Suggestions for future work
Empirical observation suggests that cardiovascular oscillations are complex and mutable, yet may provide unique insight into the integrated control of the closed loop cardiovascular system. For example, respiratory sinus arrhythmia could be generated by a number of cardiovascular control scenarios, and yet, teleologically may improve pulmonary gas exchange (Hayano et al. 1996) and clinically may predict cardiovascular outcomes (Bigger et al. 1992a, b). However, current mathematical models have limited interpretability. This is, in part, because they usually are not combined with experimental interventions designed to soundly test the models. The current literature is characterized by approaches that simply observe the behaviour of the system and impose broad assumptions to derive mechanistic conclusions. Future advances in understanding the physiology of cardiovascular oscillations will require more rigorous approaches; models constructed from experimental data should be subsequently validated by further experiments explicitly designed to test the veracity of the original model. Moreover, there are methods of non-linear systems identification which might have utility in studying cardiovascular variabilities. Bilinear models (Christini et al. 1995) seem to fit heart rate time series well, but require more extensive investigation; non-parametric autoregressive time series (Fan & Gijbels, 1996) or threshold autoregressive (Tong, 1990) models can be used as exploratory tools to suggest parametric models; and, wavelet non-stationary time series identification (Mallat et al. 1998) can sharply delineate temporal variations. However, careful statistical analysis of models should be routine and alternative models should be fitted to the same data set for comparison.

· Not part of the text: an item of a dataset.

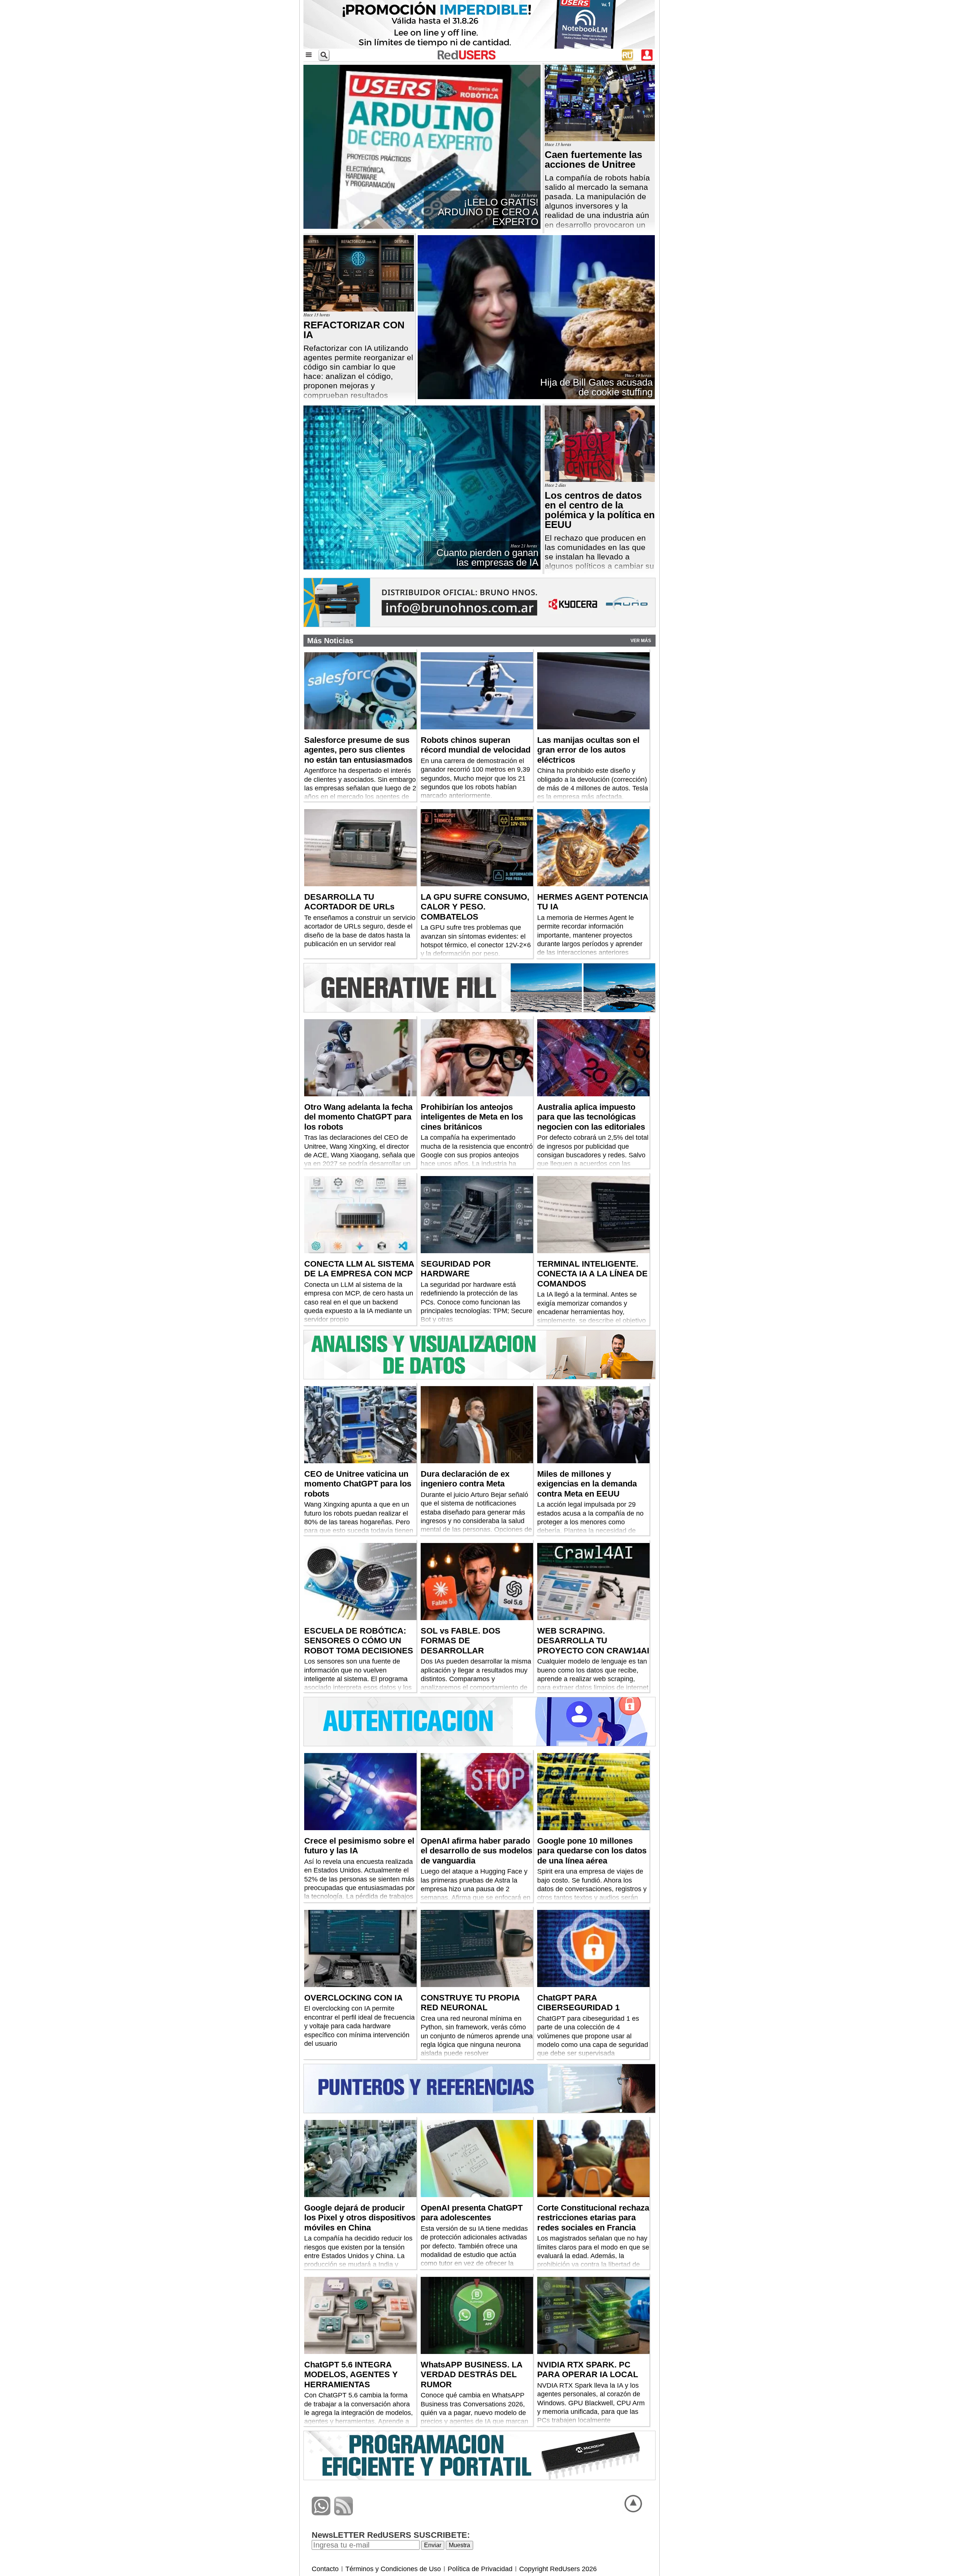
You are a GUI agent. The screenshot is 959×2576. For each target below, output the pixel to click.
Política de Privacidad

The historical record demonstrates the importance of the study of cardiovascular oscillations for providing unique insight to fluid dynamics, vessel elasticity, integrative cardiovascular physiology and medical technology. Relatively low frequency cardiovascular oscillations represent a window into the control by two separate nervous system branches (parasympathetic and sympathetic) of a biochemically active fluid (blood) bounded by an elastic medium (arteries). Furthering our understanding of cardiovascular interactions that determine the frequency and amplitude of spontaneous oscillations should continue to advance the range of disciplines these phenomena intersect.
This work was supported by the National Institute on Aging (grant AG14376), Washington, DC, USA, and a generous contribution from the Hinda and Fred Shuman Charitable Foundation, Boston, MA, USA.